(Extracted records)
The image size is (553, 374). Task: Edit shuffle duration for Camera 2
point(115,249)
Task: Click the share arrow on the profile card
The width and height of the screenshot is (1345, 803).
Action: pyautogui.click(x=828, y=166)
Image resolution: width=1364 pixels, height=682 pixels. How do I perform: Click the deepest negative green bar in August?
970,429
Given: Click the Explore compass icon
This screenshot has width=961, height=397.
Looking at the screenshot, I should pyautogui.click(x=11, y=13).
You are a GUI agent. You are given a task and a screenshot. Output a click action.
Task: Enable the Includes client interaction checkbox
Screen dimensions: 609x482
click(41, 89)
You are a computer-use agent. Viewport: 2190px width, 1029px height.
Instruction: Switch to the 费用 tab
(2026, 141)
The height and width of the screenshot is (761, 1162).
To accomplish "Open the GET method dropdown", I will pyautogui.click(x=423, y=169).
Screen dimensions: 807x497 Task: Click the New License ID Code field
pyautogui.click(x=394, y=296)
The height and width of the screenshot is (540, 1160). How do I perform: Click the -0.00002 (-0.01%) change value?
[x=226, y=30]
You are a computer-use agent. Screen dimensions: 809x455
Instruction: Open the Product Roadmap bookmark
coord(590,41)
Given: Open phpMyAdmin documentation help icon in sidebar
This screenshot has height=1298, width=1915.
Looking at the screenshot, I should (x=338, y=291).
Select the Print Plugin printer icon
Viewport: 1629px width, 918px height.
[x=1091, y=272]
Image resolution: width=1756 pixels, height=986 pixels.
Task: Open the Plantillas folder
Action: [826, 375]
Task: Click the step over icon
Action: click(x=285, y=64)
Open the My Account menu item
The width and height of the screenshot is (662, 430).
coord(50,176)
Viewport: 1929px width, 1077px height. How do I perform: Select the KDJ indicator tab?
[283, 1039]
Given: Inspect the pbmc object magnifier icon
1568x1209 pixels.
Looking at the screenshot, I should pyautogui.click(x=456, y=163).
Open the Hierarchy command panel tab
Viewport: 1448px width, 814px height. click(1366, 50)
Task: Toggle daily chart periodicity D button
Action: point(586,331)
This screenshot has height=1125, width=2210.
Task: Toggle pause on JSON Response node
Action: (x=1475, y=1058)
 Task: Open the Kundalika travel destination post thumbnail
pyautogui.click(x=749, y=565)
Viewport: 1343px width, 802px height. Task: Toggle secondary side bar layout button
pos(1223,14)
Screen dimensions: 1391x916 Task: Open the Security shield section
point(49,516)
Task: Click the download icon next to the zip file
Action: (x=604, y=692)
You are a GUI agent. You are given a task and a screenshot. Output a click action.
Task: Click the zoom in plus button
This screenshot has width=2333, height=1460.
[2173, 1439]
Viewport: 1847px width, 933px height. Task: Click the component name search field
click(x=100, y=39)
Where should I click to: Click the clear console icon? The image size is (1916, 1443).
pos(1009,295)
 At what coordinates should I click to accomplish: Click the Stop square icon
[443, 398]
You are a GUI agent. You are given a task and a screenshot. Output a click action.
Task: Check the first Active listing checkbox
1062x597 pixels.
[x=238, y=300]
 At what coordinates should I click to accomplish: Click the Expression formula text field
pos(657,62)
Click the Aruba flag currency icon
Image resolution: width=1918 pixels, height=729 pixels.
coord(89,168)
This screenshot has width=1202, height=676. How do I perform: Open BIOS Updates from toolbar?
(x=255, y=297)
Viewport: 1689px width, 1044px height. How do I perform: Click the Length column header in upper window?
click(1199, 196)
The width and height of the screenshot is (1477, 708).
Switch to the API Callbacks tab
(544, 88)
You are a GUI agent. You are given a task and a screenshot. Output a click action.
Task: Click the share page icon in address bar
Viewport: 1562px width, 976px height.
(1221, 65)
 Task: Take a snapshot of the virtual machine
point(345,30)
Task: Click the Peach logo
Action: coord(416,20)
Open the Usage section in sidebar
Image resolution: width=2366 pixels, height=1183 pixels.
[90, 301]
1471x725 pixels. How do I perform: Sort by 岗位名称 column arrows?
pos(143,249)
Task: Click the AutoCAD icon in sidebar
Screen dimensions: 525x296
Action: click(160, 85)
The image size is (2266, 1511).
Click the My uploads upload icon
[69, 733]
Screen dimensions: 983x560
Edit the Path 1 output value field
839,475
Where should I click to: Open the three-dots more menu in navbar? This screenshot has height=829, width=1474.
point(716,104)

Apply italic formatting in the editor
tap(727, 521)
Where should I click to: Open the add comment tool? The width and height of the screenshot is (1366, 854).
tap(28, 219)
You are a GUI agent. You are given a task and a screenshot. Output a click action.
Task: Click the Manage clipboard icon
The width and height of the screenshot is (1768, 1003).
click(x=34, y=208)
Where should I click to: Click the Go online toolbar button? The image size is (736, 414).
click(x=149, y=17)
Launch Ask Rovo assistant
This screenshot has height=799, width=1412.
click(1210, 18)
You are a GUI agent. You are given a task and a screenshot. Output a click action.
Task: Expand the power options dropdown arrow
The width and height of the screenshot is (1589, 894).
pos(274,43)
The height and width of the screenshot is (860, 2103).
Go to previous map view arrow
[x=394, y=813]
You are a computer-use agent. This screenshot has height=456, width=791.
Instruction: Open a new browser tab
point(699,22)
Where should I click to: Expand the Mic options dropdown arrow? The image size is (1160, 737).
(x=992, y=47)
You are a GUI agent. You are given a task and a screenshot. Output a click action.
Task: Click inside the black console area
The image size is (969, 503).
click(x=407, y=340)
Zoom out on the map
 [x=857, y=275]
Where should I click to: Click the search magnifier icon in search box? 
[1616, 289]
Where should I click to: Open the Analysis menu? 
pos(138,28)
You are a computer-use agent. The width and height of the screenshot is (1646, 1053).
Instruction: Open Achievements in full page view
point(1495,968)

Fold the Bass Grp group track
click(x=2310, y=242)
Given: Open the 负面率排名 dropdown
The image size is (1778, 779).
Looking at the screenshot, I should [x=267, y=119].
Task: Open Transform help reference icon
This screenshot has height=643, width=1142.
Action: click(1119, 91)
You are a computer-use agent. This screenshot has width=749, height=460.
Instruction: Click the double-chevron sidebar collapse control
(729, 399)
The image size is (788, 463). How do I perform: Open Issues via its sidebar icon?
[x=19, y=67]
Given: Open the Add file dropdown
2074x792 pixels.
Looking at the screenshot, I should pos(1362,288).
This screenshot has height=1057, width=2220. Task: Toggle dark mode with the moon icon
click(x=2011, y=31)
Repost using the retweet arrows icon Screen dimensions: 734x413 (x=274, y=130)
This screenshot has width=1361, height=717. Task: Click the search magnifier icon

### REQUIRED WORK
Report all lines above with "checkbox".

### RESULT
Task: Enable the Includes client interaction checkbox
Task: Check the first Active listing checkbox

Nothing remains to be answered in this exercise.